快速入门：使用 Bicep 在 Azure HDInsight 中创建 Apache Spark 群集

项目
2024/07/15

在本快速入门中，你将使用 Bicep 在 Azure HDInsight 中创建 Apache Spark 群集。然后，你将创建一个 Jupyter Notebook 文件，并使用它针对 Apache Hive 表运行 Spark SQL 查询。 Azure HDInsight 是适用于企业的分析服务，具有托管、全面且开源的特点。用于 HDInsight 的 Apache Spark 框架使用内存中处理功能实现快速数据分析和群集计算。使用 Jupyter Notebook，可以与数据进行交互、将代码和 Markdown 文本结合使用，以及进行简单的可视化。

如果将多个群集一起使用，则需创建一个虚拟网络；如果使用的是 Spark 群集，则还需使用 Hive Warehouse Connector。有关详细信息，请参阅为 Azure HDInsight 规划虚拟网络和将 Apache Spark 和 Apache Hive 与 Hive Warehouse Connector 集成。

Bicep 是一种特定于域的语言 (DSL)，使用声明性语法来部署 Azure 资源。它提供简明的语法、可靠的类型安全性以及对代码重用的支持。 Bicep 会针对你的 Azure 基础结构即代码解决方案提供最佳创作体验。

先决条件

如果没有 Azure 订阅，请在开始前创建试用版订阅。

查阅 Bicep 文件

本快速入门中使用的 Bicep 文件来自 Azure 快速入门模板。

@description('The name of the HDInsight cluster to create.')
param clusterName string

@description('These credentials can be used to submit jobs to the cluster and to log into cluster dashboards. The username must consist of digits, upper or lowercase letters, and/or the following special characters: (!#$%&\'()-^_`{}~).')

__待完成任务__.
**a.** 在这篇关于用 Bicep 创建 Spark 群集的快速入门中，Bicep 使用哪种语法来部署 Azure 资源？
**b.** 请从这篇快速入门末尾停下的地方起，续写其中的 Bicep 文件。
后面的材料与这篇快速入门彼此独立。

__所给材料__.
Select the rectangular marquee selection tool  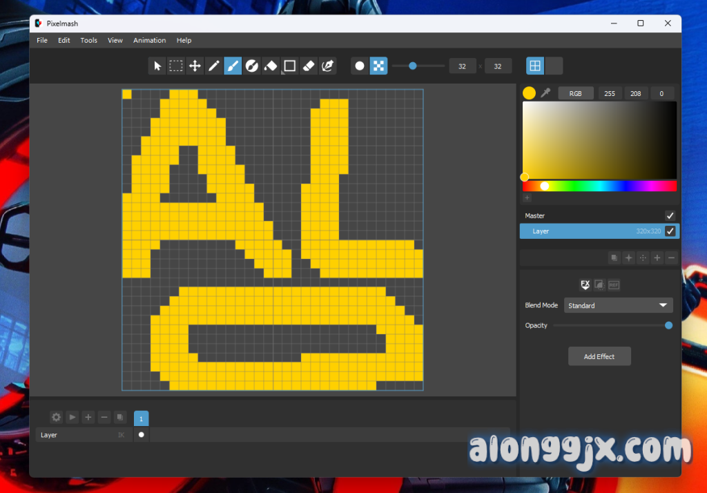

__参考答案__.
**a.** 声明性语法。

**b.**
@minLength(2)
@maxLength(20)
param clusterLoginUserName string

@description('The password must be at least 10 characters in length and must contain at least one digit, one upper case letter, one lower case letter, and one non-alphanumeric character except (single-quote, double-quote, backslash, right-bracket, full-stop). Also, the password must not contain 3 consecutive characters from the cluster username or SSH username.')
@minLength(10)
@secure()
param clusterLoginPassword string

@description('These credentials can be used to remotely access the cluster. The sshUserName can only consit of digits, upper or lowercase letters, and/or the following special characters (%&\'^_`{}~). Also, it cannot be the same as the cluster login username or a reserved word')
@minLength(2)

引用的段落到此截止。